═════ Records

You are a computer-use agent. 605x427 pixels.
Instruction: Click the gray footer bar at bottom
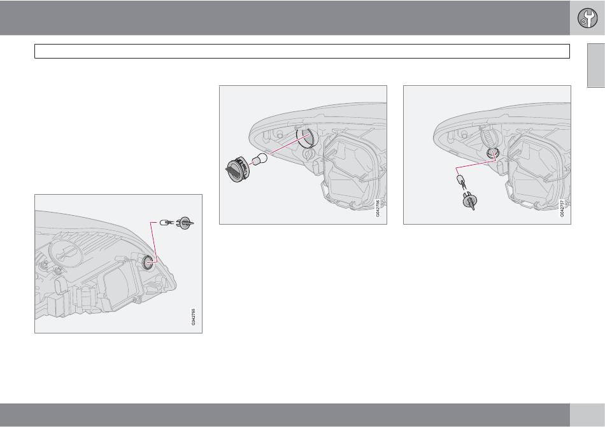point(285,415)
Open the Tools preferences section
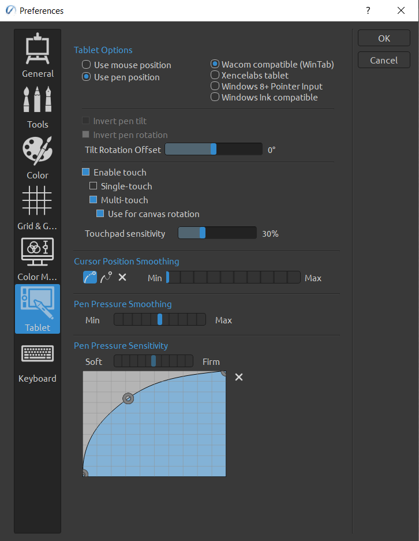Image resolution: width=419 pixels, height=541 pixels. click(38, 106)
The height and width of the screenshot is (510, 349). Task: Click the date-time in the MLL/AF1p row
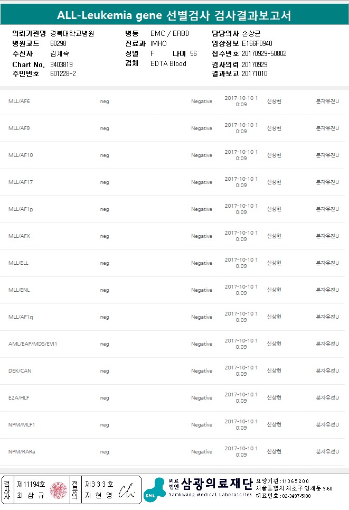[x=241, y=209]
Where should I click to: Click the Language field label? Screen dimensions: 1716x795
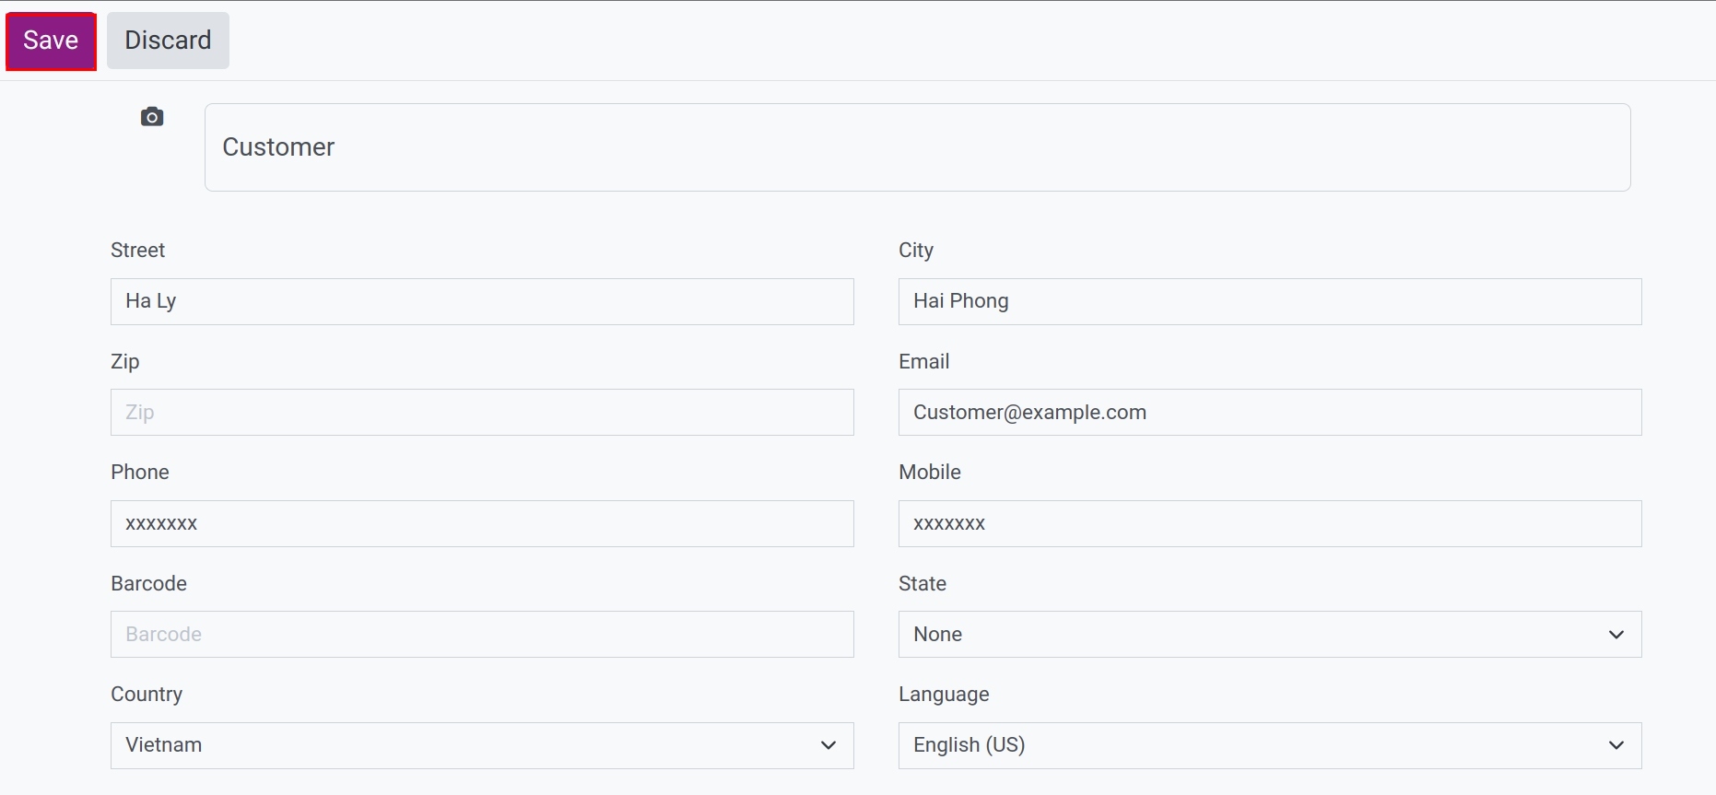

══════════

Work required:
Leave the pictures out and transcribe the remaining material exactly.

Task result:
You are a computer-use agent. 605x427 pixels.
Instruction: Click the gray footer bar at bottom
point(285,415)
Open the Tools preferences section
Image resolution: width=419 pixels, height=541 pixels. click(38, 106)
The height and width of the screenshot is (510, 349). Task: Click the date-time in the MLL/AF1p row
[x=241, y=209]
Where should I click to: Click the Language field label? Screen dimensions: 1716x795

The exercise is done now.